▸ **EXERCISE DETAILS**
In the records that follow, the lines from the one containing "Instruction: Select blue" to the one containing "Task: Refresh the feeds with reload icon", inclusive, are to be given again exactly.

Pixel coordinate grounding data
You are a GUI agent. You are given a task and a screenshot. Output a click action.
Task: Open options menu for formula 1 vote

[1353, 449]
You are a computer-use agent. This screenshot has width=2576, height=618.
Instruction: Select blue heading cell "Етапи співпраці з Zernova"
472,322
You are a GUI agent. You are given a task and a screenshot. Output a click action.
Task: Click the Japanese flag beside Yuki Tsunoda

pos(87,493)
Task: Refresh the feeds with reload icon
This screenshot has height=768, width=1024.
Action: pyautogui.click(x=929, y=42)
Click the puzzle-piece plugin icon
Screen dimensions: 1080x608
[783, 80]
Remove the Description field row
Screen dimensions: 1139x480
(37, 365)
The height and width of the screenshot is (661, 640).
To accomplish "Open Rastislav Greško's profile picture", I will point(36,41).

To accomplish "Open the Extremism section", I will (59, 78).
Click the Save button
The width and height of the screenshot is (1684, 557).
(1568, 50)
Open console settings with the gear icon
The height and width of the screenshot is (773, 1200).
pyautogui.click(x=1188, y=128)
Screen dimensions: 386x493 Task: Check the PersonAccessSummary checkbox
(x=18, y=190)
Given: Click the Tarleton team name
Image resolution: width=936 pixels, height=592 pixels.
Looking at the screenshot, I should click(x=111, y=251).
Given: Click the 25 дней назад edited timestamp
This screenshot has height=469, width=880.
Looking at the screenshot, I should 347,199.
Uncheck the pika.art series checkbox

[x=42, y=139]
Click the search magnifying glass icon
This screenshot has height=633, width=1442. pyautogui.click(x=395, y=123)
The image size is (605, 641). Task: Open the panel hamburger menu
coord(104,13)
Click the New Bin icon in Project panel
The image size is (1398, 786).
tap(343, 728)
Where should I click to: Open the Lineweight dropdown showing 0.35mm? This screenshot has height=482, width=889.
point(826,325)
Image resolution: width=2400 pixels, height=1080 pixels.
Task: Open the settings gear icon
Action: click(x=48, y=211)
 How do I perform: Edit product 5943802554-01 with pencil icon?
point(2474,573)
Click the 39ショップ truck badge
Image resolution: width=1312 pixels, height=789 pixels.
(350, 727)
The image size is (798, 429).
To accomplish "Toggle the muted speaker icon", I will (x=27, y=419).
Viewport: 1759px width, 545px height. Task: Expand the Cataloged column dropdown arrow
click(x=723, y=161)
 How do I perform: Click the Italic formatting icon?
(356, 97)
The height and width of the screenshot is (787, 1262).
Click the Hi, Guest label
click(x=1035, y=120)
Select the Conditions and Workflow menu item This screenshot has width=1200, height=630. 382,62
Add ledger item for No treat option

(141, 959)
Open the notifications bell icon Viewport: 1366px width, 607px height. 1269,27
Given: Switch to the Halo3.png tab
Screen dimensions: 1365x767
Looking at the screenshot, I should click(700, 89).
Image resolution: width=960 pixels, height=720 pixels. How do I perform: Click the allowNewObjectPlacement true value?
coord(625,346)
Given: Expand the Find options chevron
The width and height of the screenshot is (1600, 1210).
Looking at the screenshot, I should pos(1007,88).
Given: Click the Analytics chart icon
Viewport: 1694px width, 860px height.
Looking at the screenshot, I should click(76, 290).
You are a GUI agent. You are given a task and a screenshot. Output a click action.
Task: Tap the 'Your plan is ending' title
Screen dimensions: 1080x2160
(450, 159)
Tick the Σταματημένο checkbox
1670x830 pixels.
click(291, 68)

▸ **EXPECTED ANSWER**
Instruction: Select blue heading cell "Етапи співпраці з Zernova"
472,322
You are a GUI agent. You are given a task and a screenshot. Output a click action.
Task: Click the Japanese flag beside Yuki Tsunoda

pos(87,493)
Task: Refresh the feeds with reload icon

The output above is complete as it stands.